Thursday 16 May 2019

Film: 'Eighth Grade'

On the face of it, this would be the sort of film I'd normally keep a mile away from -  American schoolkids living their socially active lives and spouting sassy bons mots to each other way beyond their years, with situations and repartee one is expected to find simply hilarious - or so I sort of expected. In fact it was hardly any of that, being more a tale of teenage angst with precious few laughs, or none at all which I identified. I only went to see it as I've seen a few reviews which raised it above the level of expectation I've just described. Although it wasn't my 'type' of film, it wasn't really that bad either.
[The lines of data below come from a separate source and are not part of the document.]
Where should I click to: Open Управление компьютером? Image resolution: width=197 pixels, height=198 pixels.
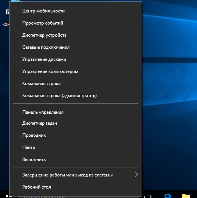(76, 71)
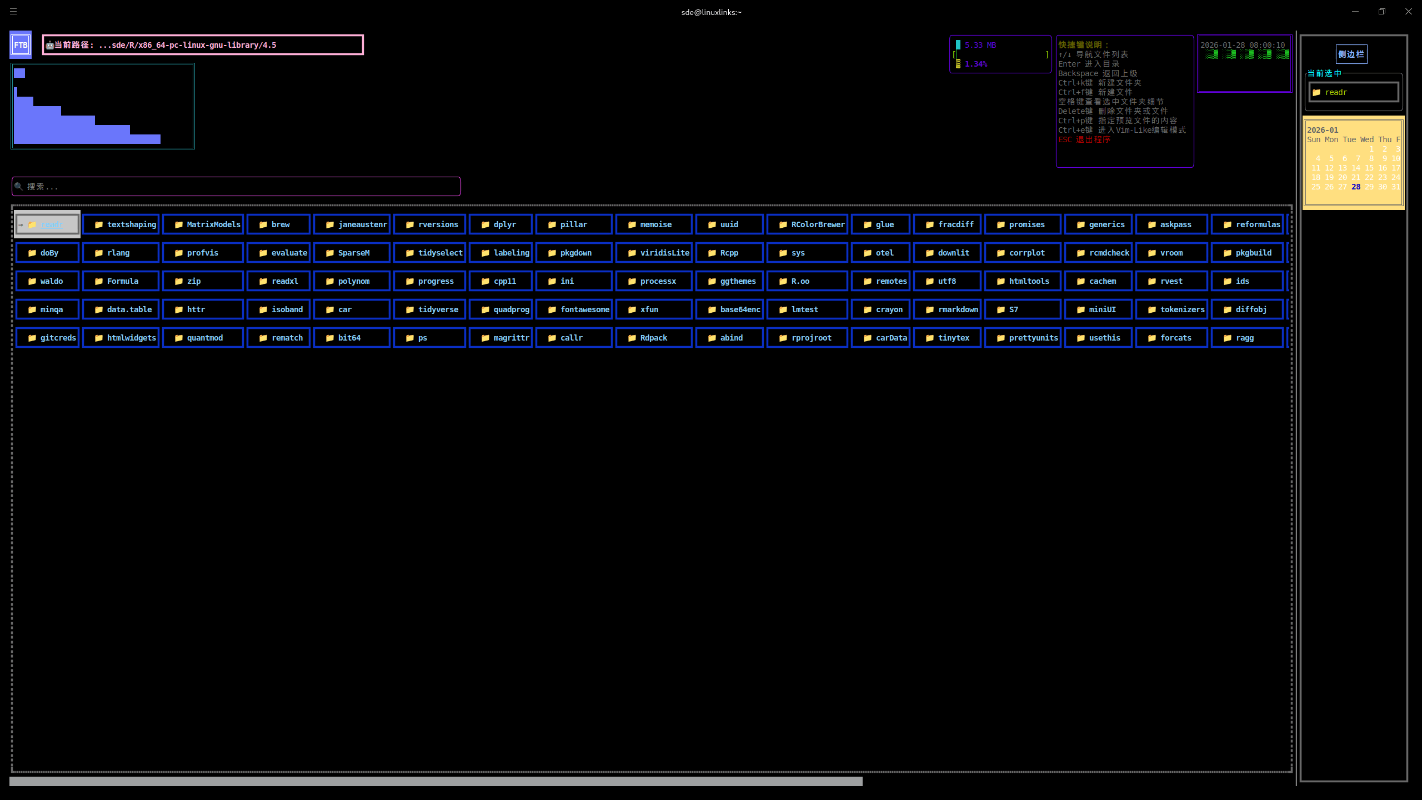Click the readr folder icon in sidebar
The width and height of the screenshot is (1422, 800).
tap(1316, 92)

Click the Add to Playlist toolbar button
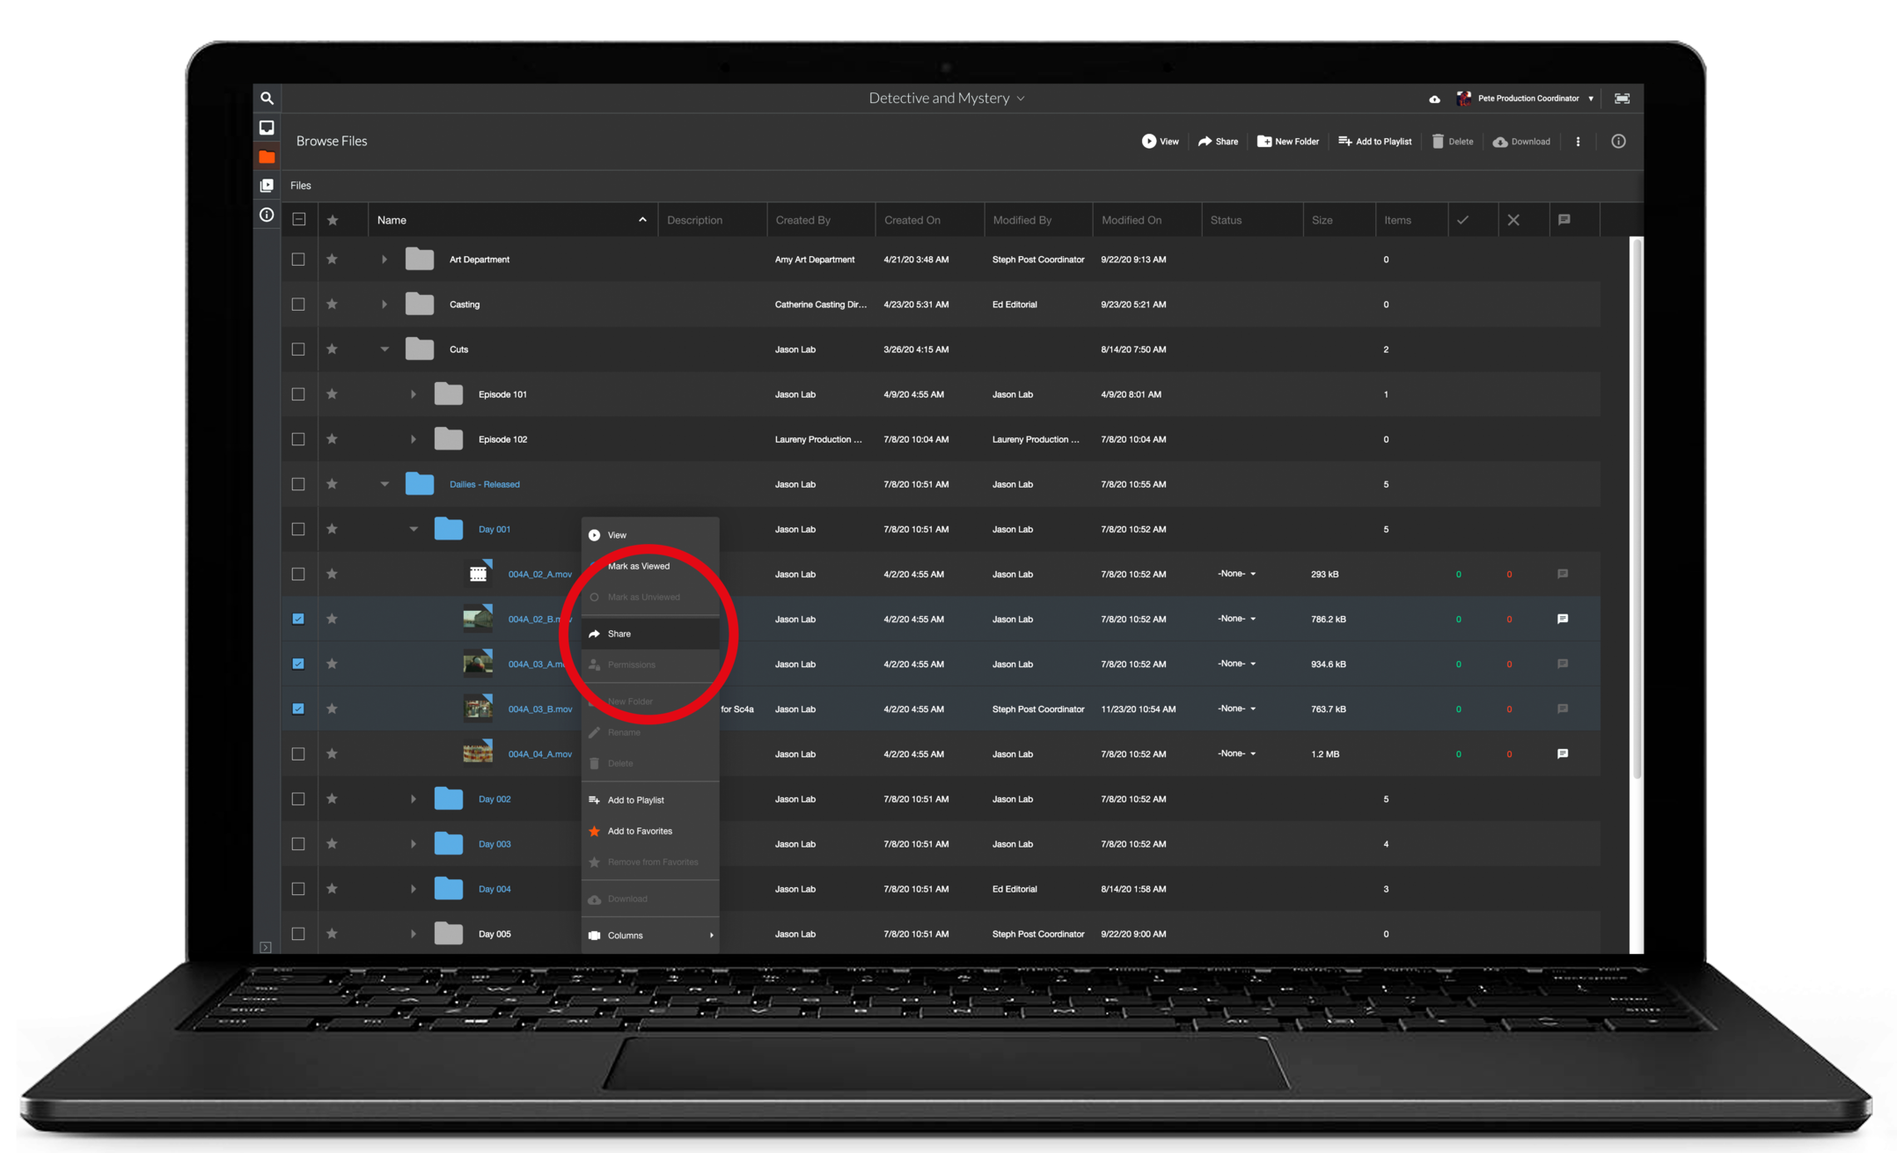tap(1374, 142)
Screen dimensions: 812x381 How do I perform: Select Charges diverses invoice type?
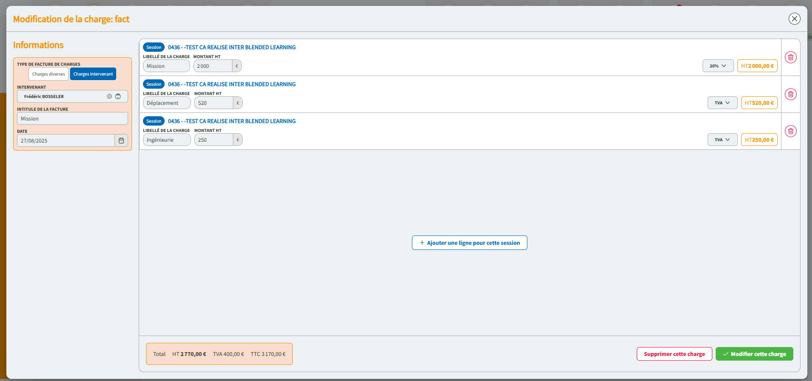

Shot in present day New York State, Elsie Fisher plays insecure 13-year old Kayla in her final year before going onto high school, and who lives alone with her single father (Josh Hamilton). She posts regular YouTube (or was it Facebook?) chatty videos talking of what an active social life she leads, while in reality she's shy, insecure, practically solitary and uncertain about making friends. Ever flicking over her phone screen for something which interests her rather than actually communicating, she brusquely rebuffs her father's regular enquiries about whether she's okay so he has little idea of her inner anguishes, though he picks up that she's somehow troubled. Her awkwardness extends to her class activities, and is particularly marked when she encounters the chance to have sex for the first time.

At first my expectations that I wouldn't like it at all tended to get in the way and I was toying with the thought that I might leave before it was over. But as the film went on I was actually drawn into it and felt increasing sympathy for the girl's situation, knowing how my own school situation had not been a million miles from this girl's isolated situation. 
There is a bit of the usual teenage rivalry badinage between class members both in and out of school, though it didn't detract.

The director (and writer of this film) is 29-year old Bo Burnham, a name I didn't know though I believe he's also done stand-up comedy, this being his first cinema feature. He treats the delicate subject matter with sensitivity without getting over-sentimental, and deserves praise for it.
Another thing in favour of the film is that at 93 mins it doesn't overstay its welcome - only in the final scenes a heart-to-heart between father and daughter felt a bit like trying to wrap things up a bit too neatly.

Considering that the girl's character is something like three generations younger than I am it didn't alienate me as much as I think it might have done. Those of less advanced age than my own could well take to the film still more strongly than I did, notwithstanding the fact that it did hold my interest right through. Not at all bad...............6.